Author: Randy
• Thursday, December 18th, 2008

Our current economic crisis started on Sept 11th 2001.

The Bush administration, along with Congress and a host of others,
made great efforts to prop up the economy. The straw that broke
the camel’s back was coated with oil. The surge in oil prices broke
the economic dam of America. All the efforts to prop up our economy
that continued until mid 2007 seemed a success until the economy
slipped in the rising price of oil and continues to fall. Today,
the dollar’s decline and OPEC’s plans to reduce daily output by 2.2
million barrels had no effect other than a close below $40.

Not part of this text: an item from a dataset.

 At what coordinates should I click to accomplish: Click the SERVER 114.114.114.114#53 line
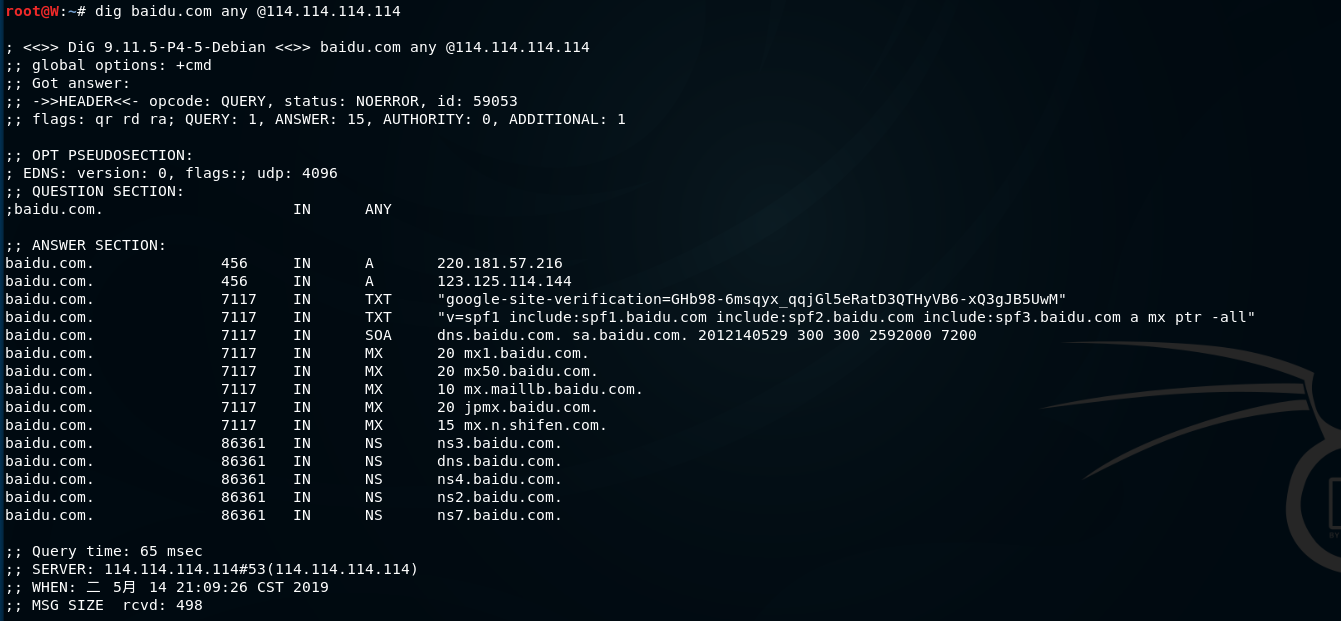pos(212,569)
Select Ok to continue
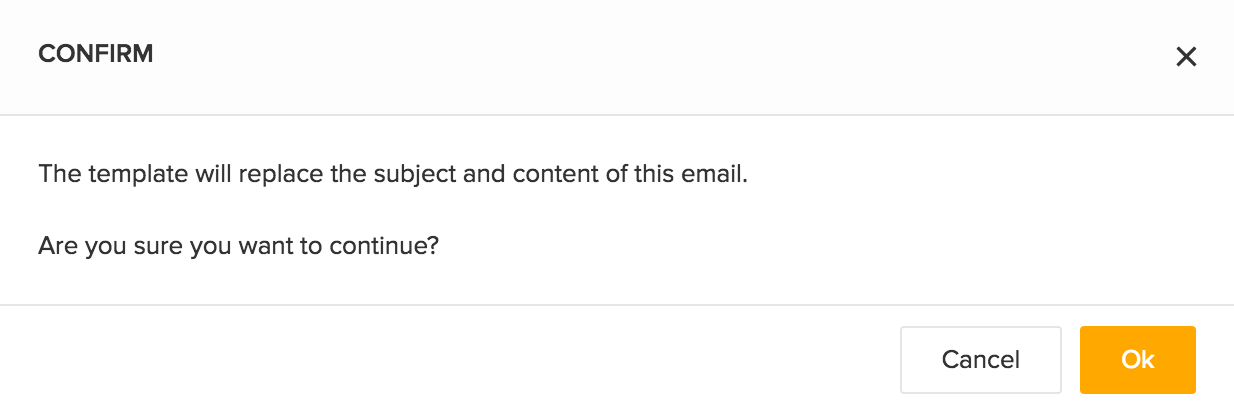This screenshot has width=1234, height=412. point(1138,360)
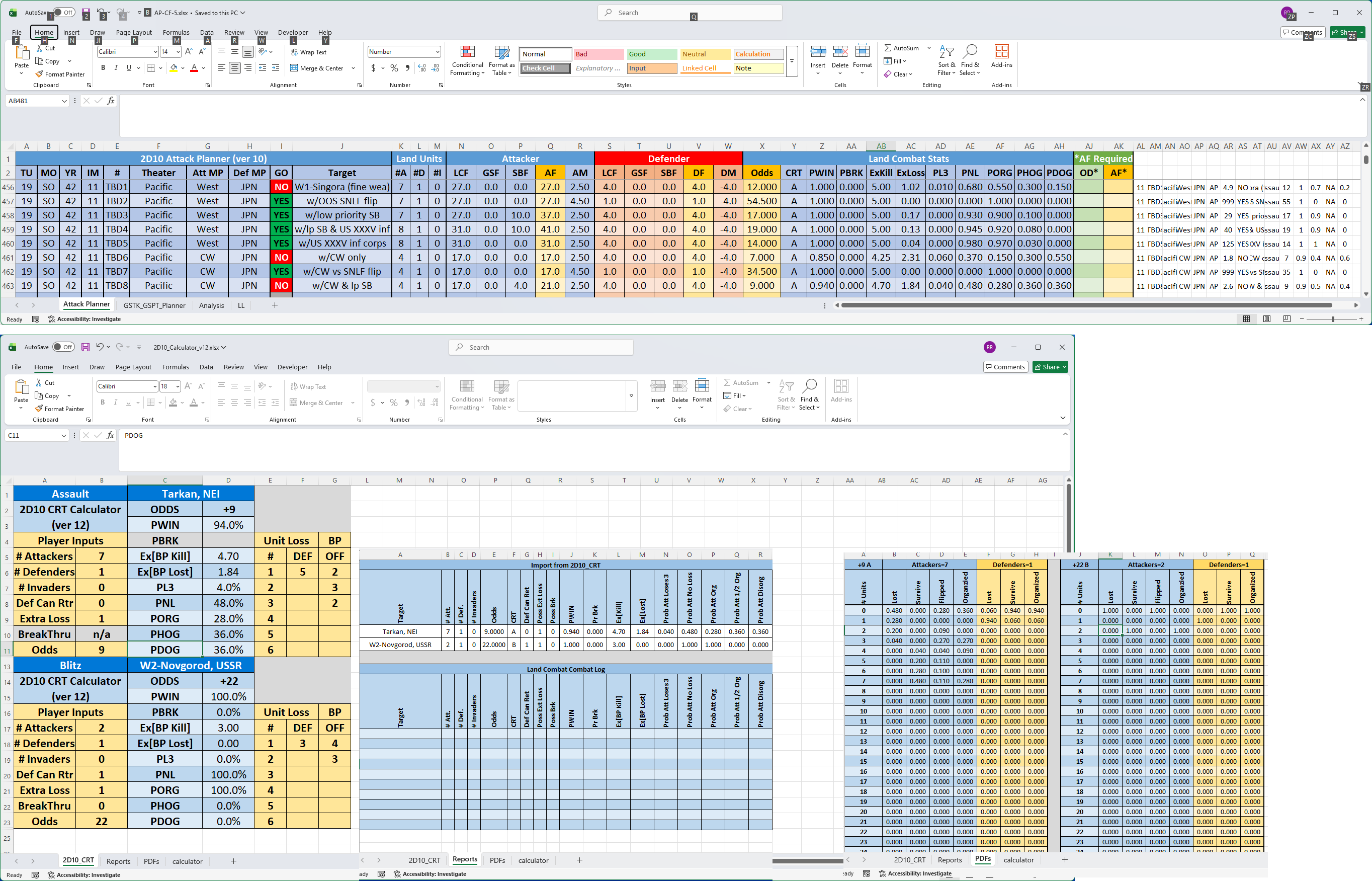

When the dam of a lake breaks and the water rushes out, its level
drops. Stopping the out flow does not fix the dam and you can’t
expect the lake to return to the past level until you stop the
decline and repair the break. In July we broke the dam of our
economy and simply believing that it will shortly return to recent
levels is foolish. It’s like thinking the lake will just fill back
up once it hits the low level and again begins to rise…….the dam
is broke and the lake will not hold water until the dam is repaired
and it rains enough to fill the body of water.

All we have seen so far is our economic dam has broken and the
level continues to drop to new lows. You never can repair a dam (economy)
as long as it is loosing water and eroding (oil prices and stock
market dropping). You must first let it fall or empty to a level
able to be repaired. Then you must repair it so it once again
will hold back the water and pray for rain (business, economic growth)
to refill the body.

We are nowhere close to the bottom of the market. I am adjusting
my comments from Sept that oil will go below $40 barrel. I think we
will soon see oil well below $20. We have not seen anything yet.

But then, like always, the price will go back up. Boone Pickens recently
said as much: http://www.oregonlive.com/business/index.ssf/2008/11/pickens_oil_prices_heading_bac.html

So oil will go down and then up again…and so will our economy.